Les gigantesques ressources englouties dans ces opérations sécuritaires aux résultats hasardeux doivent bien être trouvées quelque part. Dans la sécurité sociale, par exemple. C’est ainsi que le député fédéral VB Bart De Wever, transfuge de l’ex-Volksunie, a déclaré que les futures économies fédérales devraient inévitablement porter sur la sécu. Maggy Deblock sera heureuse de participer à l’effort, elle qui se félicite des convergences de droite relatives au dégraissage et à la privatisation de la couverture sociale. Il faut dire que le MR, discrètement, exulte de pouvoir présenter un si droitier bilan à l’Union wallonne des entreprises. De quoi légitimer son association au VB, sous la bannière des « inévitables réformes en vue de la modernisation de l’État ».
Le deuxième Filip du gouvernement, De Man, secrétaire d’État à l’Asile et à l’Immigration, a, quant à lui, mis en place une politique — et une communication — dans la droite ligne de la tradition du Vlaams Belang. Diffusant un spot visant à décourager les Irakiens de venir demander l’asile chez nous, s’interrogeant sur la plus-value de l’immigration maghrébine et subsaharienne, faisant emprisonner manu militari un candidat réfugié accusé à tort d’une agression dans une piscine, ironisant sur le fait qu’il faudrait peut-être offrir l’hôtel aux candidats réfugiés, invitant un ministre grec à repousser les réfugiés à la mer ou instaurant une charte pour les migrants par laquelle ils s’engagent notamment à apprendre une des langues nationales, il s’est révélé un habile promoteur du discours nationaliste xénophobe, au grand dam de certains membres de l’opposition, enfin, de quelques-uns d’entre eux.

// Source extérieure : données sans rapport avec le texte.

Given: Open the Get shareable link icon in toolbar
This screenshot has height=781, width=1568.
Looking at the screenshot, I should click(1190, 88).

Il faut ajouter à cela les doutes plus qu’insistants sur la capacité du gouvernement à faire preuve de la très flamande goed bestuur, notamment au vu de la persistance laborieusement justifiée de trous dans les caisses de l’État. C’est à nouveau un VB, le ministre des Finances Dominiek Lootens-Stael, qui est ici mis en cause : réduction des moyens de l’administration fiscale, mise en place d’un taxshift qui favorise les plus hauts revenus, incapacité à anticiper de manière efficiente l’évolution des recettes fiscales, les occasions de le mettre en cause ne manquent pas.

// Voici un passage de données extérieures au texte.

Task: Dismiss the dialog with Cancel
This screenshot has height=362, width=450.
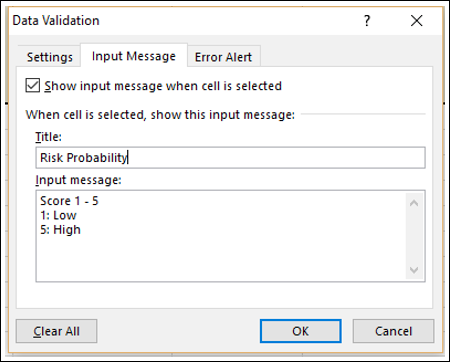Action: (393, 331)
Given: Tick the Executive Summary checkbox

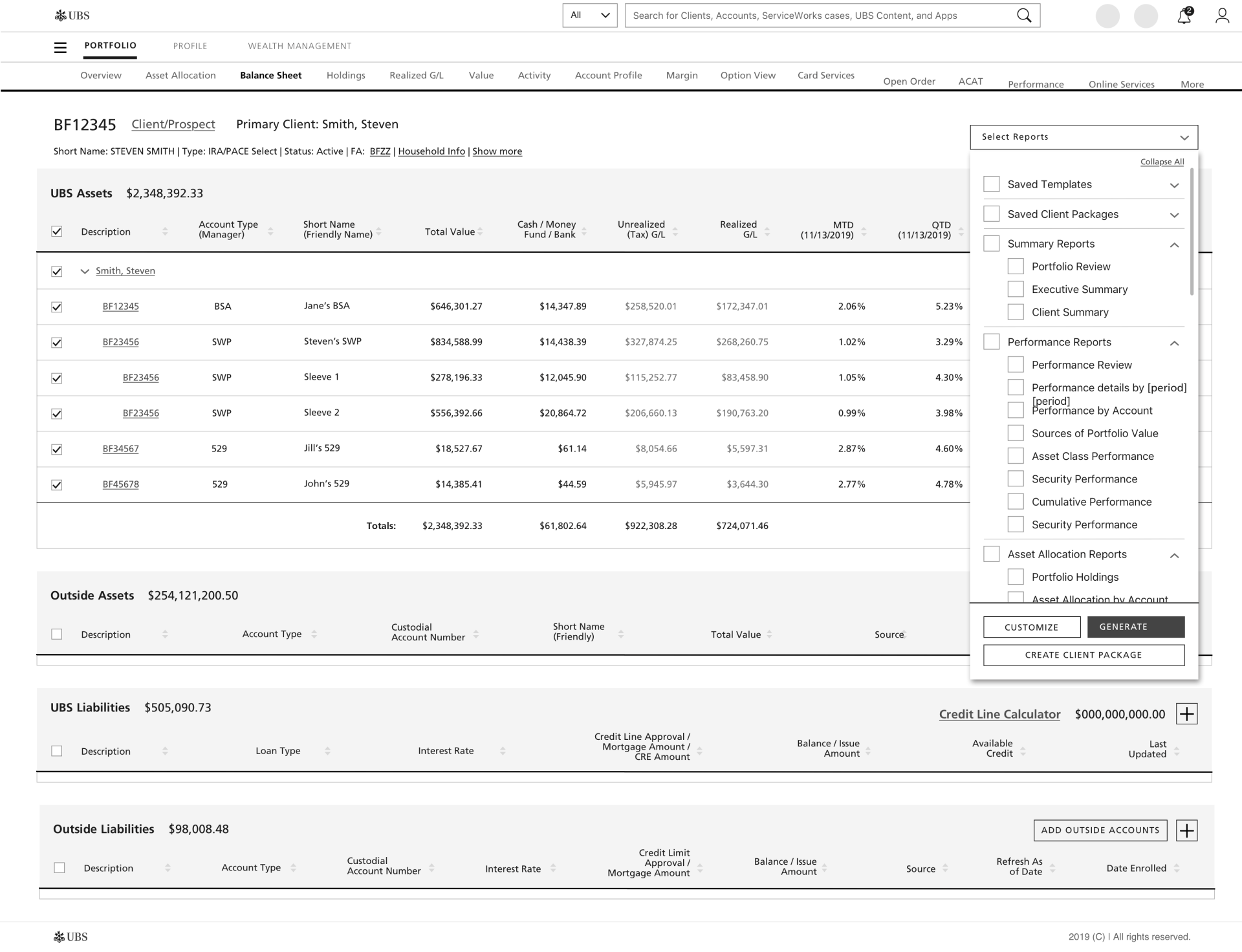Looking at the screenshot, I should [1016, 289].
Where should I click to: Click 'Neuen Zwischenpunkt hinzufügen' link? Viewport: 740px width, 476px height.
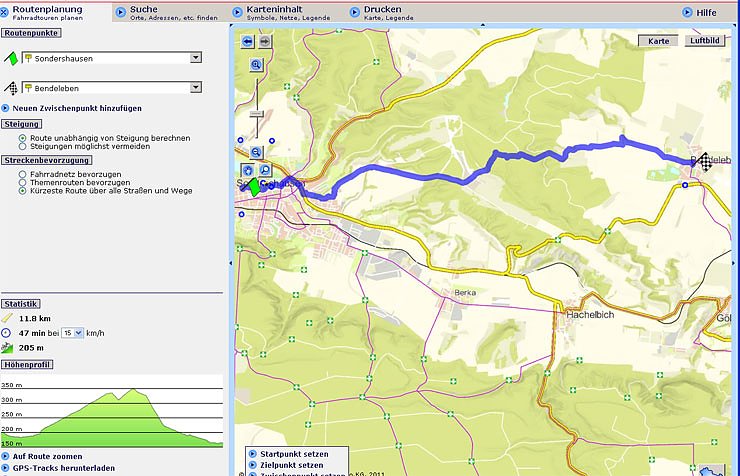[76, 108]
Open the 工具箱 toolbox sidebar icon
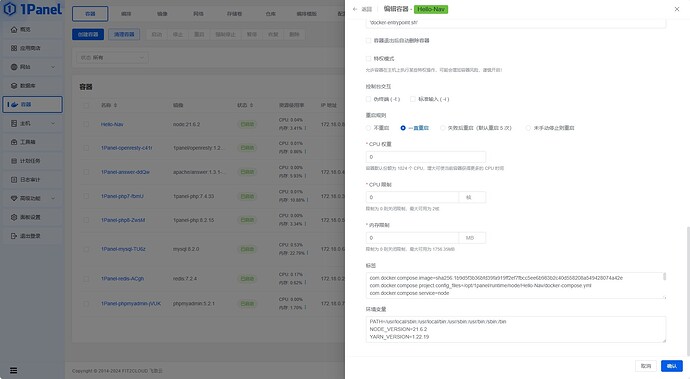Image resolution: width=690 pixels, height=379 pixels. click(14, 142)
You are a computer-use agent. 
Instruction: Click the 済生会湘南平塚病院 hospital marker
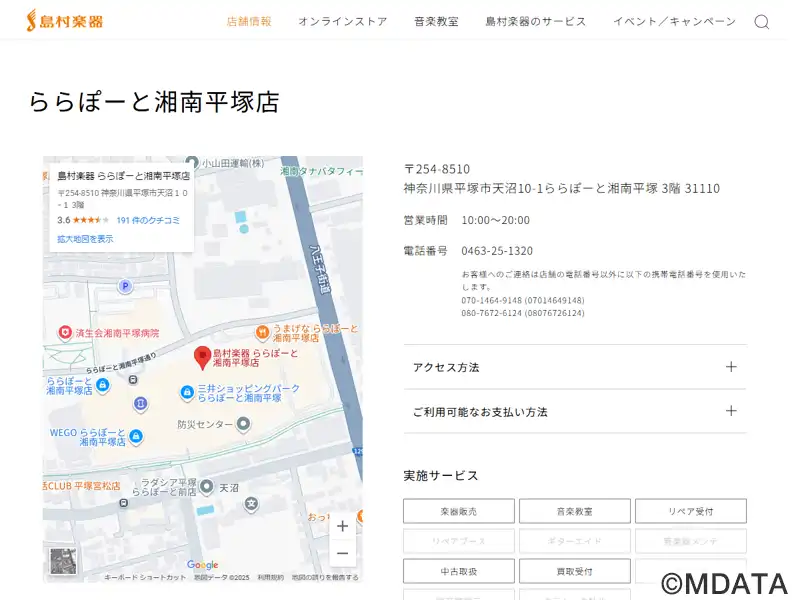65,332
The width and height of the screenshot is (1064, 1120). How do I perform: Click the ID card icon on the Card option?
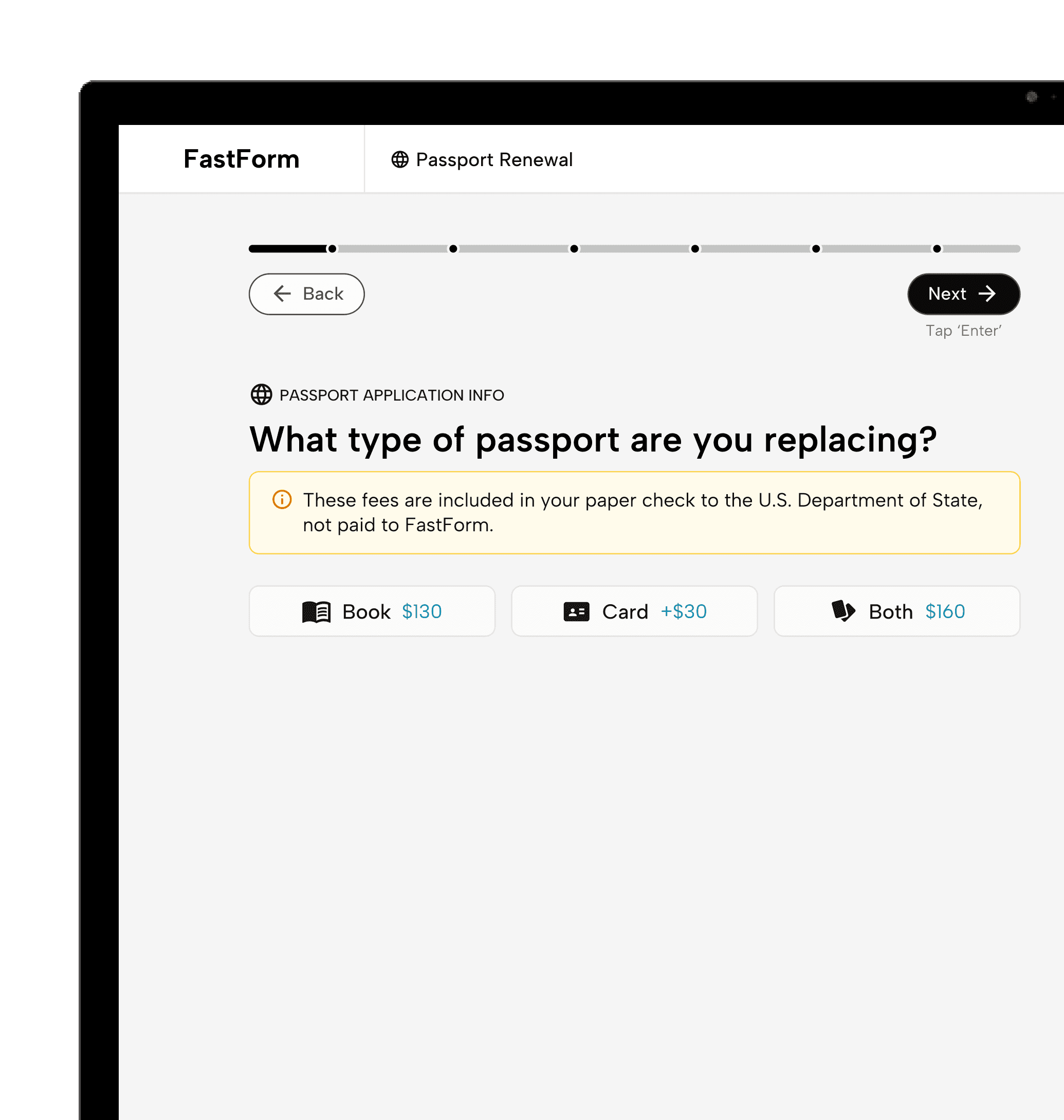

On le voit, la présence du Vlaams Belang dans son gouvernement fragilise fortement l’État fédéral. Nombreux étaient ceux qui, en 2014, affirmaient que le cordon sanitaire avait vécu et qu’il était plus important de mener à bien les indispensables réformes de droite que de maintenir l’extrême droite dans l’opposition, surtout si celle-ci acceptait de suspendre ses revendications indépendantistes. On voit désormais, à des postes clés, des hommes qui représentent une ligne politique de droite dure, néolibérale, antisociale, conservatrice, sécuritaire et xénophobe. Un personnel politique dont la manière de faire et les déclarations fracassantes rappellent qu’il a fait ses classes au Gordel, à la Vlaams nationaal zangfeest et dans mille groupuscules d’extrême droite, allant du Taal Aktie Komitee au Volksnationalistich Partij ou au Nationalistische Studentenvereniging.
La fin du cordon sanitaire a donc marqué l’entrée dans le gouvernement du style et des idées de l’extrême droite et l’on peut se demander ce qui pourrait encore y faire barrage à l’avenir. On ne peut que regretter que les tentatives de construire un parti nationaliste démocratique sur les cendres de la Volksunie aient échoué. Avant qu’il ne rallie le VB, Bart De Wever était brièvement apparu comme un leadeur susceptible d’emmener les nationalistes sur cette voie. Elle aurait à coup sûr permis d’éradiquer le VB, de couper le lien entre les vieux relents fascistes et le nationalisme flamand et de créer une grande coalition de droite susceptible de réformer profondément et efficacement notre pays.